** Data for review follows **
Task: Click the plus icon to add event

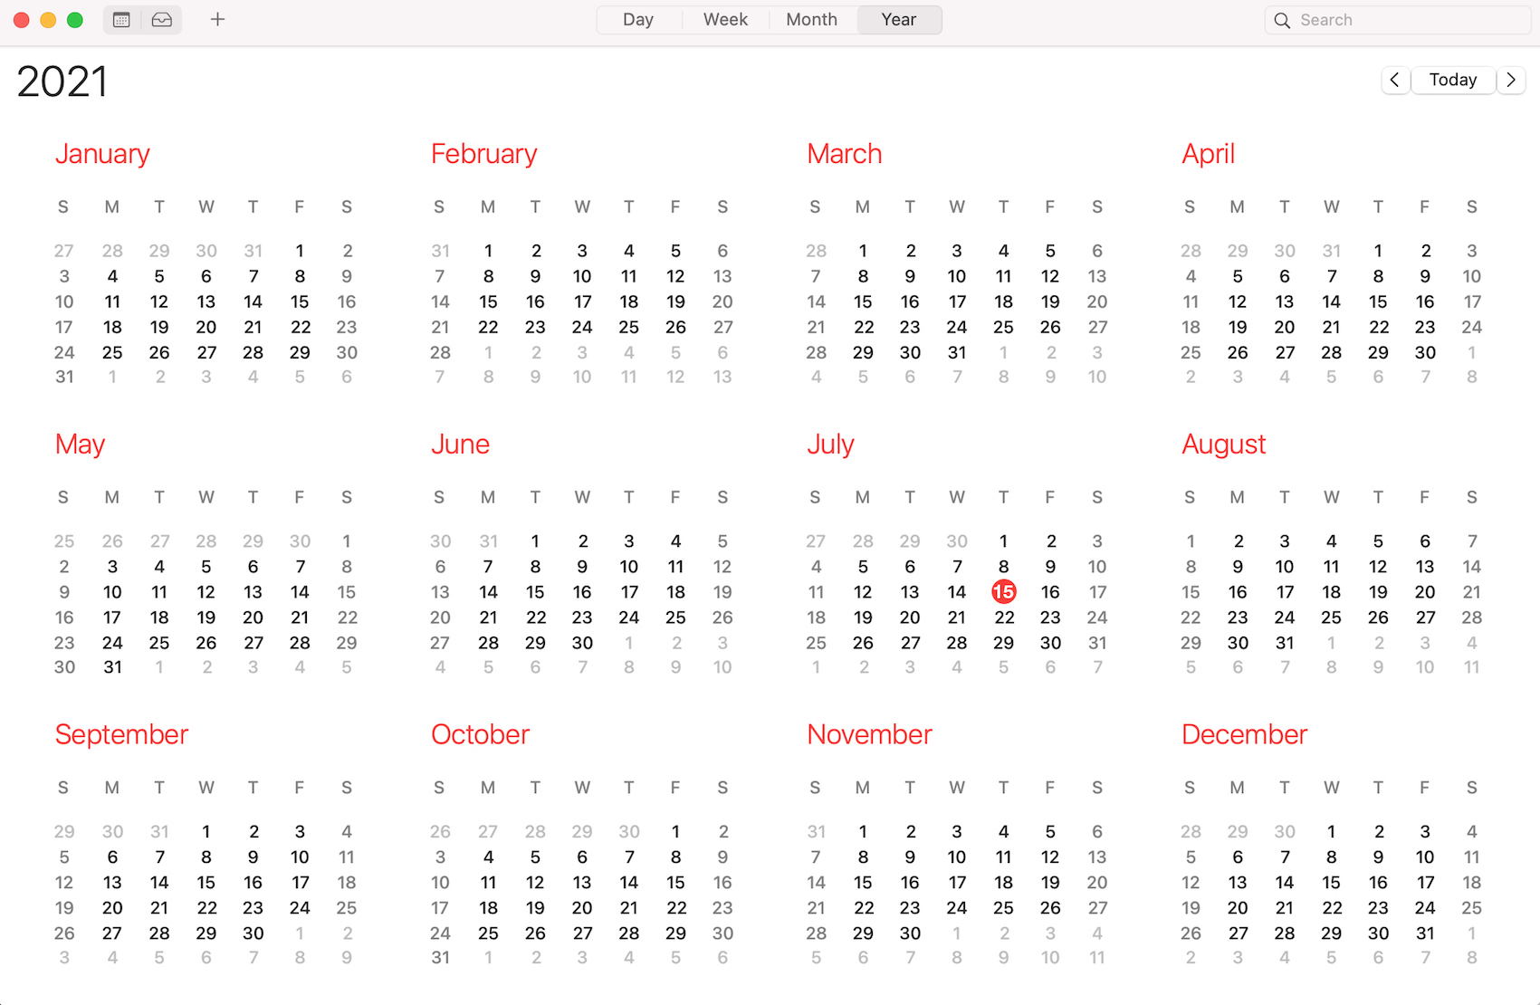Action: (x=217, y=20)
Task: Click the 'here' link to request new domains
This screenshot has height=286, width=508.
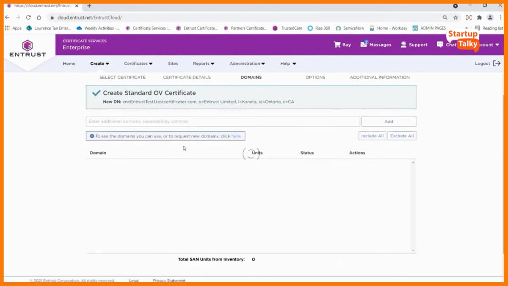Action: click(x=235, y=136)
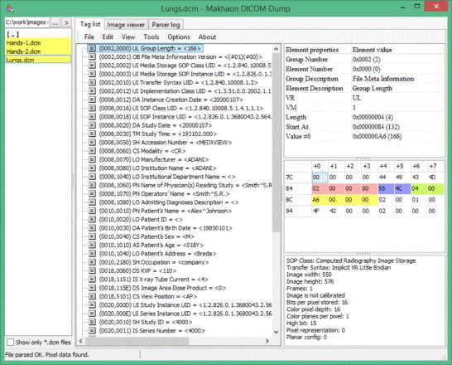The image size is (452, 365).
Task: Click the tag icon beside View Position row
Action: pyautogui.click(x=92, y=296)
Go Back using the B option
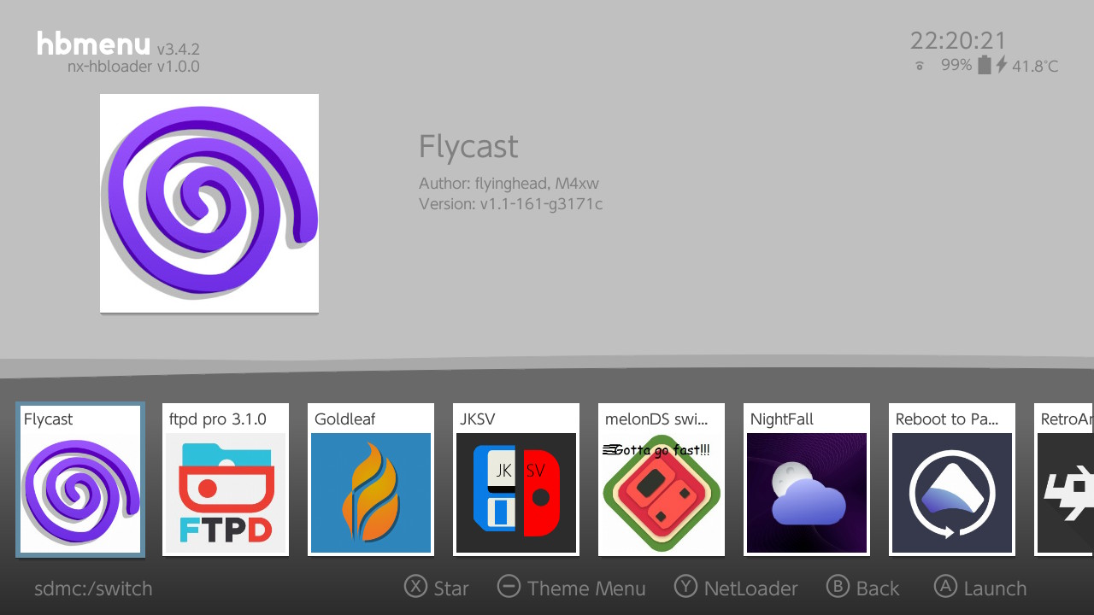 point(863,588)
** End of Data for review **
> [Task statement] Each line of the material needs to be given again exactly, without any of its pictures.

> [The completed task]
Task: Click the plus icon to add event

Action: (x=217, y=20)
Task: Click the 'here' link to request new domains
This screenshot has height=286, width=508.
Action: click(x=235, y=136)
The image size is (452, 365).
Task: Click the tag icon beside View Position row
Action: pyautogui.click(x=92, y=296)
Go Back using the B option
 point(863,588)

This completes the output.